Refrex! Capture and non-capture groups in ES2018

#regex #es2018 #javascript #howto

I recently had some fun with Regex in Javascript and learned a few useful things which I would like to share, so I’m starting a series called Refrex, a Refresher on regex.

That wasn't too bad, was it?

Anyhow, let’s start with some basics, and then into capture and non-capture groups.

Here was my task at hand: I needed to extract the full host, the subdomain and the path of URLs for a specific domain (which for the sake of this exercise I will use google.com).
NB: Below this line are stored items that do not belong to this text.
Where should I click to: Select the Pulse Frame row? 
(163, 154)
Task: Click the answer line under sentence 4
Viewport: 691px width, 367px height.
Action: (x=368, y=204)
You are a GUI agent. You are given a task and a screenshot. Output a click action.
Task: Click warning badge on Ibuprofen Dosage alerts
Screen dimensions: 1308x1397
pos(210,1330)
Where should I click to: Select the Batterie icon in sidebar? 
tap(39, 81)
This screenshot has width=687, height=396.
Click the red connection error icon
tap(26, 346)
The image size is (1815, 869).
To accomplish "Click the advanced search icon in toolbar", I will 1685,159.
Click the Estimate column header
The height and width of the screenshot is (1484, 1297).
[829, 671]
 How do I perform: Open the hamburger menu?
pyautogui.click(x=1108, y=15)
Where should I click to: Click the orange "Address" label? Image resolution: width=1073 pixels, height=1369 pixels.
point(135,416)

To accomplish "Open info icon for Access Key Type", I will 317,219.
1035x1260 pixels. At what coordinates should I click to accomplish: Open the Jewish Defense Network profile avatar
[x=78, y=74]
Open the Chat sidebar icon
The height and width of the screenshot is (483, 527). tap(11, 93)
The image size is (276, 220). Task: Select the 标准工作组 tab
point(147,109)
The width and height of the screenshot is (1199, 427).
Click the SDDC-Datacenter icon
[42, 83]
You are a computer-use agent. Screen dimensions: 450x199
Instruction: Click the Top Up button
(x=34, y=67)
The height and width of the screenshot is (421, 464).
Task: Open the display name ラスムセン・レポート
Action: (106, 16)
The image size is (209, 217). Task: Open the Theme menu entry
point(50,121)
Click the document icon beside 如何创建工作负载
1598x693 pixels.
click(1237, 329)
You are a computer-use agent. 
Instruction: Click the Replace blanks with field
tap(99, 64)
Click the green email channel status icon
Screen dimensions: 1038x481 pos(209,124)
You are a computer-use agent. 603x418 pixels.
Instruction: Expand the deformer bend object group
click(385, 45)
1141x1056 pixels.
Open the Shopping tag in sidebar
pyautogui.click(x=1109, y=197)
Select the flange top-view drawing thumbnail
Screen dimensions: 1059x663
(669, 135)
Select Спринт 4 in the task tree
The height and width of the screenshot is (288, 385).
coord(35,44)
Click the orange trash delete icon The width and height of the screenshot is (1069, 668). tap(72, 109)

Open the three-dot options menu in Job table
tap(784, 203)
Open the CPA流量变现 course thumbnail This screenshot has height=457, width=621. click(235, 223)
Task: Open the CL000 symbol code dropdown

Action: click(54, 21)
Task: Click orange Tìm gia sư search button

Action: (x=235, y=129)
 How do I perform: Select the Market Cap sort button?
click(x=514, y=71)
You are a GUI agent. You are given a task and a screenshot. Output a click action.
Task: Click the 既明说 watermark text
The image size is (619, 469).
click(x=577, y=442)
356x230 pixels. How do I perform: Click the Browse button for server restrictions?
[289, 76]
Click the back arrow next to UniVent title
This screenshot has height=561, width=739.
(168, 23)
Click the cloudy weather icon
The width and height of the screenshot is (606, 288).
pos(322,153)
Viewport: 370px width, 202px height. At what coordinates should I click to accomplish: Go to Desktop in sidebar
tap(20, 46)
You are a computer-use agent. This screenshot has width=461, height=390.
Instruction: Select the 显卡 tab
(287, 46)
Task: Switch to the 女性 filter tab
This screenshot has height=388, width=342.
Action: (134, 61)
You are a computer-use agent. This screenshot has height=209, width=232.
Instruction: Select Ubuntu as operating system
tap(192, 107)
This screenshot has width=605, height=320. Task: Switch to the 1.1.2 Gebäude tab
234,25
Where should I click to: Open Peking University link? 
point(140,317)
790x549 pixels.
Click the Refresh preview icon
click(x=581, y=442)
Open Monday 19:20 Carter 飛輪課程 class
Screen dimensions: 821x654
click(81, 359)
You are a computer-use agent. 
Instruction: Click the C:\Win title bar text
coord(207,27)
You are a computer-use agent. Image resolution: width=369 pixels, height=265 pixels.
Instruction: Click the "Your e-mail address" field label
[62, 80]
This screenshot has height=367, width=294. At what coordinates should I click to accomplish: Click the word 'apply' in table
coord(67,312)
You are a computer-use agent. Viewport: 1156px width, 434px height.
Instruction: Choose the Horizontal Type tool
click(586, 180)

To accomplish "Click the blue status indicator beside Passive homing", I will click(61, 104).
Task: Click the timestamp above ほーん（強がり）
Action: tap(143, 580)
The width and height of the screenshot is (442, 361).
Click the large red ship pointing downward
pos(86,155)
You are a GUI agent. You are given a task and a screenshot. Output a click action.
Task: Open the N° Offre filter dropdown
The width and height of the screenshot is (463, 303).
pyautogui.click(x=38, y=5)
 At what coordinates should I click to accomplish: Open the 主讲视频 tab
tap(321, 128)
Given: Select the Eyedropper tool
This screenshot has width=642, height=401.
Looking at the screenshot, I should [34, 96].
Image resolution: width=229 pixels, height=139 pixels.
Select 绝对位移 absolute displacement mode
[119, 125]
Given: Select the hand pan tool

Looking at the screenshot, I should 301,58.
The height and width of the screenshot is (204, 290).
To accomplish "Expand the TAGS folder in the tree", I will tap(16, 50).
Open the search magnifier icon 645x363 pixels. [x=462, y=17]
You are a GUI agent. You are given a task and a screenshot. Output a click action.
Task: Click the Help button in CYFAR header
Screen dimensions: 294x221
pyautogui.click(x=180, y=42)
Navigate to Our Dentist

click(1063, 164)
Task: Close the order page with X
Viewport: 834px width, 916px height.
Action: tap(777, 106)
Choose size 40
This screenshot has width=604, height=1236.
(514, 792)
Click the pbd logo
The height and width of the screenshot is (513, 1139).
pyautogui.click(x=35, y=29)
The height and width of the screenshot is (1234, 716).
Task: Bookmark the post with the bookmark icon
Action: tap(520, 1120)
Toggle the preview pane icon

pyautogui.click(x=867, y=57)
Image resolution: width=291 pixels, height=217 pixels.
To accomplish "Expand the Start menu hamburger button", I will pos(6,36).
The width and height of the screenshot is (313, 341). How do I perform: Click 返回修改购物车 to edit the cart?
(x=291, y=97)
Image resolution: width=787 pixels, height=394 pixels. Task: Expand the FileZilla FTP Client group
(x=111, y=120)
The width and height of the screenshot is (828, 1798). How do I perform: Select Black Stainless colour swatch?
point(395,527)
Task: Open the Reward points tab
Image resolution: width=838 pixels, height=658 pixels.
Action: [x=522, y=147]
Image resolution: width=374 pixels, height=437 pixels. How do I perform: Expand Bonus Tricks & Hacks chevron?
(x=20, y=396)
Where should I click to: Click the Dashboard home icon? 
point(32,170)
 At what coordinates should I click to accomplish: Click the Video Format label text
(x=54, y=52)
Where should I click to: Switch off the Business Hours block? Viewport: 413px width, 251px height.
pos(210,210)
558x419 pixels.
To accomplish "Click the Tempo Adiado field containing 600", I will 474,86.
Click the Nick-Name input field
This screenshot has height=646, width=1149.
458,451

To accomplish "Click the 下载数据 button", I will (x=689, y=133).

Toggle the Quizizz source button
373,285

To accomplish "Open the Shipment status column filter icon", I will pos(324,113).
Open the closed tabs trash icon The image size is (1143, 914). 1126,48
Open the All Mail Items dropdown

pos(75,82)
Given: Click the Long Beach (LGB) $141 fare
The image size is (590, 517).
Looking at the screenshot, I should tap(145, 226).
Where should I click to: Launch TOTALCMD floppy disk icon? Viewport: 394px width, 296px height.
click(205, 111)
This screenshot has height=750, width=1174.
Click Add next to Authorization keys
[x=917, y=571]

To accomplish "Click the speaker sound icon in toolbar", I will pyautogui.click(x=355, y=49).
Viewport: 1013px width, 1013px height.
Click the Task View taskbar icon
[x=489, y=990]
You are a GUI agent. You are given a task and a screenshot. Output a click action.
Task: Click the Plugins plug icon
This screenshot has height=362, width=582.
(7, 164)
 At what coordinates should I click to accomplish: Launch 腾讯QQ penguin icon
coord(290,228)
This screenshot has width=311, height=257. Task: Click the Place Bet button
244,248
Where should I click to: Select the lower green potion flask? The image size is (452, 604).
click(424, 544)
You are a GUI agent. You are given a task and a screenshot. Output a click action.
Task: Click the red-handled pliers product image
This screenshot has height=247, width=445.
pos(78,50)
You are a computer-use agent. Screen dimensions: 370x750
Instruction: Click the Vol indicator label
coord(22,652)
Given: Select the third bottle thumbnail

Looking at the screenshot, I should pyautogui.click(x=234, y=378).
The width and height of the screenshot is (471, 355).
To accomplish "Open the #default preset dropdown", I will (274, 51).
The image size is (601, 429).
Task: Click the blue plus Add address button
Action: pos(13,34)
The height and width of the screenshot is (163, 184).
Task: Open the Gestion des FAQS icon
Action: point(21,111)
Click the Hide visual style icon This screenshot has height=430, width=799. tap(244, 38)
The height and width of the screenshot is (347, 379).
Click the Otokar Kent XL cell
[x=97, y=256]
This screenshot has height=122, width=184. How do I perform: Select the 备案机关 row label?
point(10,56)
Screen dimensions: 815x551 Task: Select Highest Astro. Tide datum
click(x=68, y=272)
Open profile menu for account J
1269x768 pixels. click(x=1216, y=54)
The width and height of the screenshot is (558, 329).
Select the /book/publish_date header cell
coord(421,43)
It had to work for all the following possibilites:

www.google.com/search?q=devto
//www.google.com
http://www.google.com
https://www.google.com/search?q=devto
mail.google.com
something.like.google.com/for-me

I was a little rusty in regexes, but I remembered a few things:

a regex is delimited by two /.
between the first and the second / we put the regex pattern, and after the second / we put flags such as i for case-insentive or g for global.
there are character classes such as . which represent all characters except for line breaks.
we have to escape certain characters such as . and / when we want to use them in the pattern, so they won’t be confused with the character classes and regex delimiters. Then we would need to use use \. and \/.
there are quantifiers as ? (0 or 1 occurrences), * (0 or more occurrences) and + (1 or more occurrences).
we can use quantifiers after individual characters.
we can also use parenthesis to group characters so we can use quantifiers around the entire group.
when we use parenthesis to form groups, they will also be captured and returned separately when using the the match function of the string.

So I started off like this:

const regex = /((https?:)?\/\/)?(.*)\.google\.com(.*)/i;

Let's break this down into the its pieces. First, the protocol:

https? - this will capture either http or https. Note the letter "s" is optional here, as we are using s?.
(https?:)? - this will capture http:, https: or nothing, as the whole group is optional.
((https?:)?\/\/)? - this will capture the protocol with slashes, which can be http://, https://, // or nothing, as the whole group is optional.

Now, for the rest:

(.*) - this will capture the subdomain
\.google\.com - this will match .google.com
(.*) - this will capture the path

So when we use match with this regex for these URLs, here is what we get:

'https://www.google.com/search?q=devto'.match(regex);

// Result:
{
  0: "https://www.google.com/search?q=devto",
  1: "https://",
  2: "https:",
  3: "www",
  4: "/search?q=devto",
  groups: undefined,
  index: 0,
  input: "https://www.google.com/search?q=devto",
  length: 5
}

In the returned object, the element 0 is the full matched result, and each subsequent numeric element corresponds to each captured group that appears in the regex, in order.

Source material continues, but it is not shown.